Opinion

Saturday, Oct 24 2009 08:08 PM

While we debate, millions still excluded

My perspective on the current health care system comes from four vantage points.

As a consumer, my recent experience dealing with the nation's health care system as a patient with non-Hodgkin's lymphoma has been incredibly positive.

As a former employee of the Kern County Superintendent of Schools, my coverage through Blue Cross was exemplary. My care was exceptional and there were no challenges with payment for services.

There were others, however, who were sitting next to me at City of Hope who were struggling with inadequate or no coverage.

My second vantage point is that of a provider of care. For many years, I worked as a women's health care nurse practitioner. I have occasionally worked in that capacity at the local Planned Parenthood clinic.

I saw many men and women who came into the clinic for contraception and sexually transmitted disease treatment. Most of these patients use the clinic as their only source of health care services.

While the clinic is prepared to address their reproductive health needs, it does not offer comprehensive primary care. I saw first-hand many medical situations that were not being addressed. While we provided referrals to other health care providers, unless the client has the capacity to pay or has access to Medi-Cal or private insurance, they are left untreated. Many of these cases end up in emergency rooms.

My third vantage point is as a daughter-in-law. My husband is an only child. We are responsible for coordinating my mother-in-law's health care. She is on a fixed income, as an 87-year-old widow.

Each year, she hits the doughnut hole for Medicare drug coverage. Until she pays about $4,000 out of pocket, she is ineligible for the payment of her very expensive drug regimen. It would be very challenging for her to cover these medications without our assistance. There are certainly seniors in her position who go without their drugs because of this gap in the coverage.

Finally, as a former administrator of a program with 350-plus employees, I watched the cost of insurance coverage increase to a staggering level. Health insurance prices have more than doubled since 1999. This is a huge challenge for those managing budgets. While our income doesn't increase, our expenses rise dramatically.

This means that to balance the revenue and expenditures, the services have to be diminished. In the case of early childhood programs --the programs I supervised -- we took the difference out of supplies, travel, education and training for employees, as well as repair and maintenance. This made preserving the high quality of programs very difficult.

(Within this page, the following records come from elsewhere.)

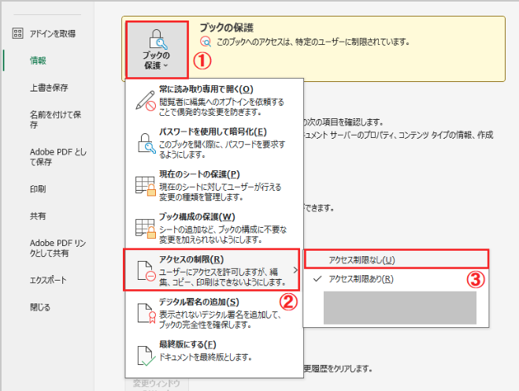Click 閉じる in the sidebar
Viewport: 519px width, 391px height.
pyautogui.click(x=40, y=307)
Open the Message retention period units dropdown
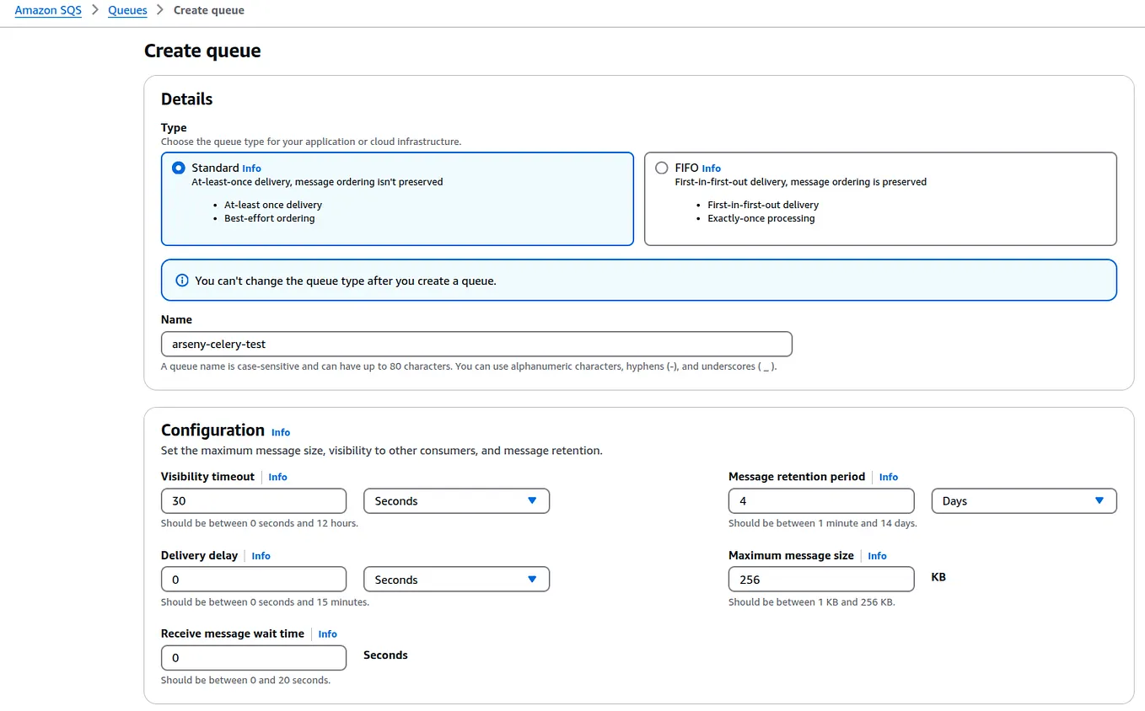The image size is (1145, 711). pyautogui.click(x=1024, y=500)
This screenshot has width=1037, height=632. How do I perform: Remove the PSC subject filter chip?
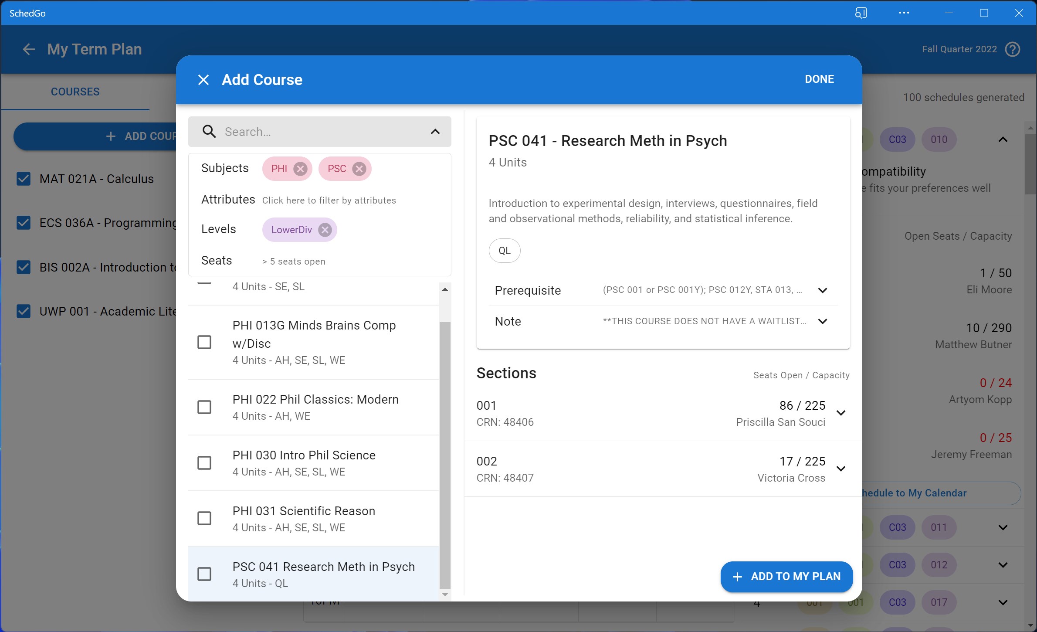click(359, 169)
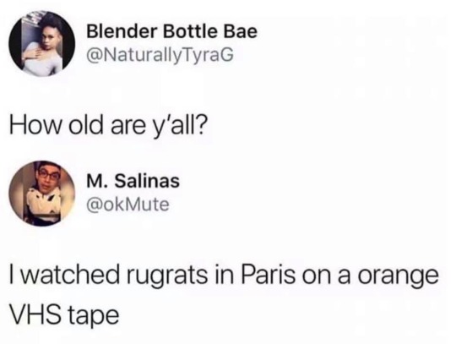Image resolution: width=456 pixels, height=344 pixels.
Task: Open Blender Bottle Bae's profile picture
Action: pyautogui.click(x=42, y=44)
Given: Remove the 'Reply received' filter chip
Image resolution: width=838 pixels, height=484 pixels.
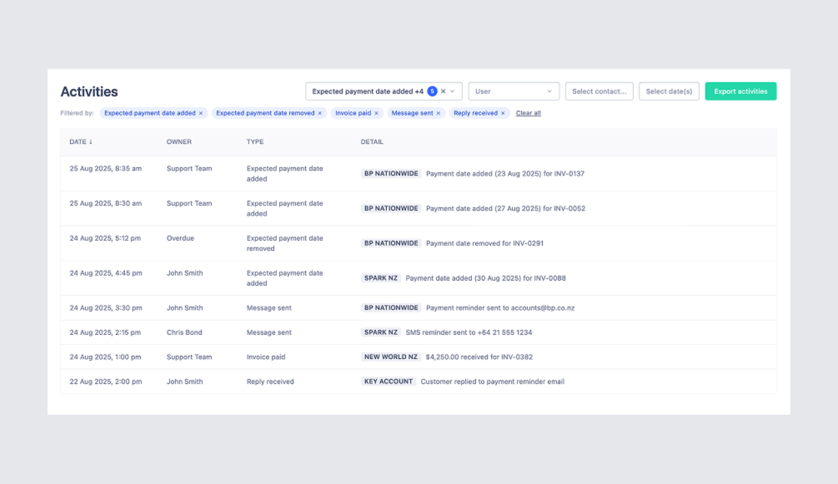Looking at the screenshot, I should [x=503, y=113].
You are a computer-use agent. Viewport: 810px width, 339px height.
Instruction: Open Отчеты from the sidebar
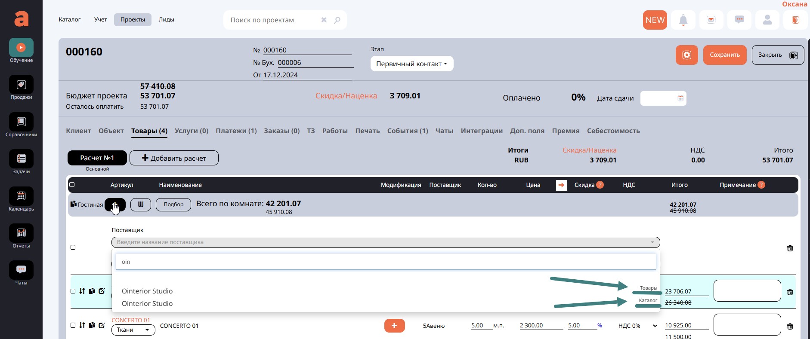(21, 236)
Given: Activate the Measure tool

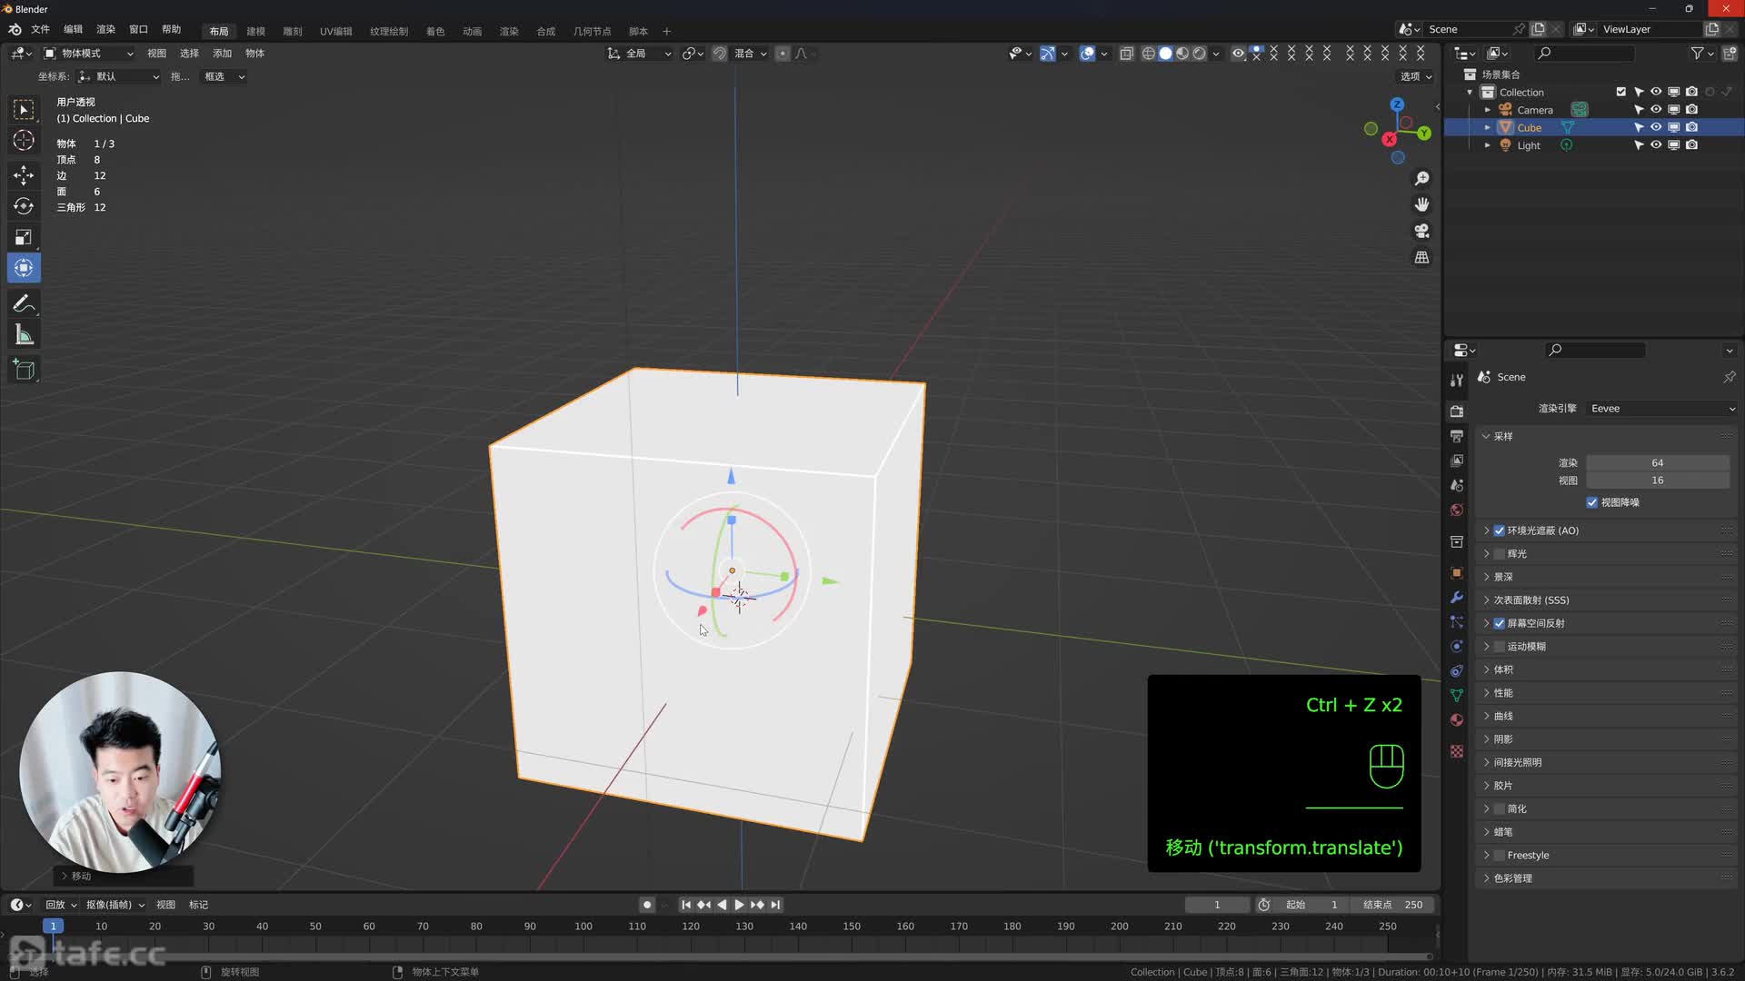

From these four perspectives, I am urging members of Congress to support a health care reform package that includes:

* Covering all citizens.

* No denial of services for pre-existing conditions.

* Insuring that a person is not dropped once health care services have begun.

* And a public option.

I am encouraging others to write their representatives in Congress to ensure these elements are included in a health care reform package that I hope will be signed into law by the end of the year.

While the debate drags on, people are dying.

Wendy Wayne of Bakersfield is the former director of First 5 Kern and has decades of experience in children's issues as an educator, administrator and nurse practitioner.